- _Aim of the task_: Lay out every line of the entries below as a Markdown table with the columns Row and Line, numbering each row and skipping blank lines. Omit the picture lines from the table.

(Pointing entries for screenshots and pages)
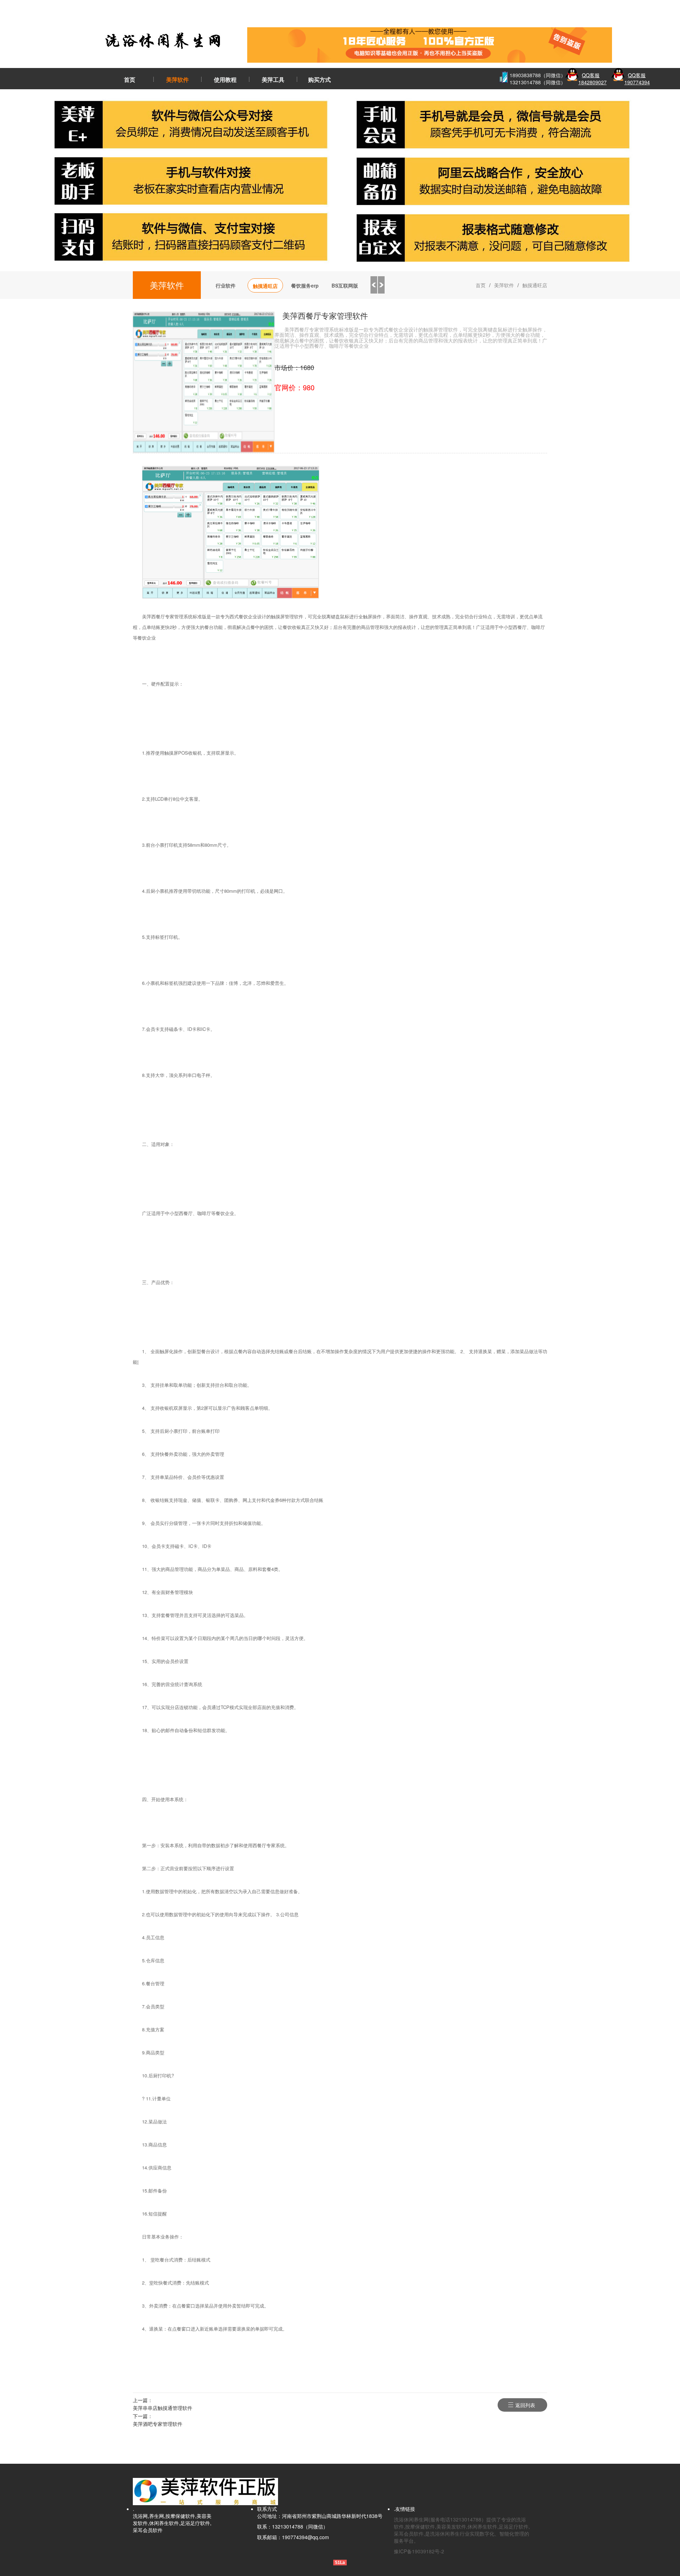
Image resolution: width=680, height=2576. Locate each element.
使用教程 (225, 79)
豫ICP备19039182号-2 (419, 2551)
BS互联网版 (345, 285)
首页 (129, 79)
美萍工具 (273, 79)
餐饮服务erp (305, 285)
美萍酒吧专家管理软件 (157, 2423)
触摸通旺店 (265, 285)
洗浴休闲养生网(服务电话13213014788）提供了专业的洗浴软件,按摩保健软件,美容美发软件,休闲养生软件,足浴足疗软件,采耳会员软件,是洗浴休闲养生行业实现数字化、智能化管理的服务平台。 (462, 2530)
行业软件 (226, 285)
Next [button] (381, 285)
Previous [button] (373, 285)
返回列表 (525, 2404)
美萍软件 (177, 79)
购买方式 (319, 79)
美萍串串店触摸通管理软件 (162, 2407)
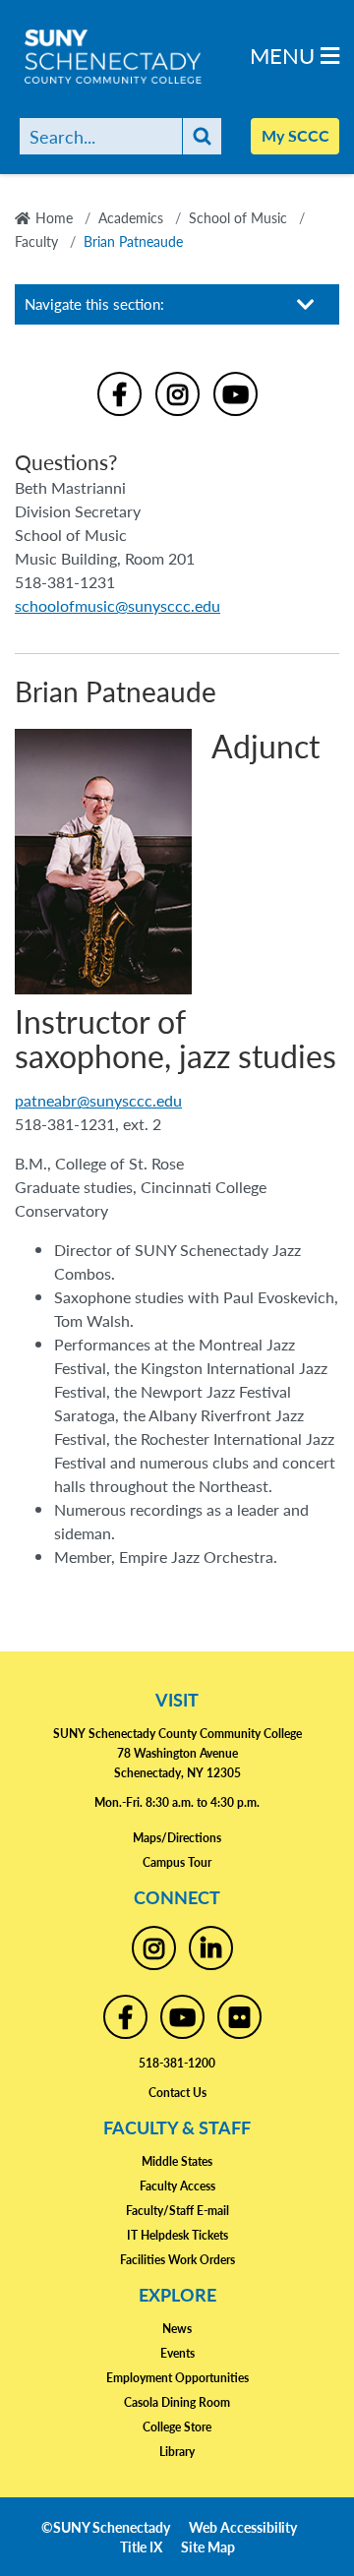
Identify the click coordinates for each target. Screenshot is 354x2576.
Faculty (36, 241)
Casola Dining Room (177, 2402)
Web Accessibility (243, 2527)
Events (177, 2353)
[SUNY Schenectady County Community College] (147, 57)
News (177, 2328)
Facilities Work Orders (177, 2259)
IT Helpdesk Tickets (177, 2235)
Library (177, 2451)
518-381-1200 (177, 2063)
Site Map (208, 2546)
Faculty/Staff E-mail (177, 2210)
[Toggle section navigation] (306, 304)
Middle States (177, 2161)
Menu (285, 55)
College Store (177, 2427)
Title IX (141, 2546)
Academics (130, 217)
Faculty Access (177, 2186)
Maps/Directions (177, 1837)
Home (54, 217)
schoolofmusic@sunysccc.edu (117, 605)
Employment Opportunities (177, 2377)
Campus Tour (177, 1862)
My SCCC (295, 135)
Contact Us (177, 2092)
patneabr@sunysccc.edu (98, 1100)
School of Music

- _Answer below_:
| Row | Line |
|---|---|
| 1 | Image resolution: width=680, height=2576. Locate each element. |
| 2 | 使用教程 (225, 79) |
| 3 | 豫ICP备19039182号-2 (419, 2551) |
| 4 | BS互联网版 (345, 285) |
| 5 | 首页 (129, 79) |
| 6 | 美萍工具 (273, 79) |
| 7 | 餐饮服务erp (305, 285) |
| 8 | 美萍酒吧专家管理软件 (157, 2423) |
| 9 | 触摸通旺店 (265, 285) |
| 10 | 洗浴休闲养生网(服务电话13213014788）提供了专业的洗浴软件,按摩保健软件,美容美发软件,休闲养生软件,足浴足疗软件,采耳会员软件,是洗浴休闲养生行业实现数字化、智能化管理的服务平台。 (462, 2530) |
| 11 | 行业软件 (226, 285) |
| 12 | Next [button] (381, 285) |
| 13 | Previous [button] (373, 285) |
| 14 | 返回列表 (525, 2404) |
| 15 | 美萍软件 (177, 79) |
| 16 | 购买方式 (319, 79) |
| 17 | 美萍串串店触摸通管理软件 (162, 2407) |
| 18 | Identify the click coordinates for each target. Screenshot is 354x2576. |
| 19 | Faculty (36, 241) |
| 20 | Casola Dining Room (177, 2402) |
| 21 | Web Accessibility (243, 2527) |
| 22 | Events (177, 2353) |
| 23 | [SUNY Schenectady County Community College] (147, 57) |
| 24 | News (177, 2328) |
| 25 | Facilities Work Orders (177, 2259) |
| 26 | IT Helpdesk Tickets (177, 2235) |
| 27 | Library (177, 2451) |
| 28 | 518-381-1200 (177, 2063) |
| 29 | Site Map (208, 2546) |
| 30 | Faculty/Staff E-mail (177, 2210) |
| 31 | [Toggle section navigation] (306, 304) |
| 32 | Middle States (177, 2161) |
| 33 | Menu (285, 55) |
| 34 | College Store (177, 2427) |
| 35 | Title IX (141, 2546) |
| 36 | Academics (130, 217) |
| 37 | Faculty Access (177, 2186) |
| 38 | Maps/Directions (177, 1837) |
| 39 | Home (54, 217) |
| 40 | schoolofmusic@sunysccc.edu (117, 605) |
| 41 | Employment Opportunities (177, 2377) |
| 42 | Campus Tour (177, 1862) |
| 43 | My SCCC (295, 135) |
| 44 | Contact Us (177, 2092) |
| 45 | patneabr@sunysccc.edu (98, 1100) |
| 46 | School of Music |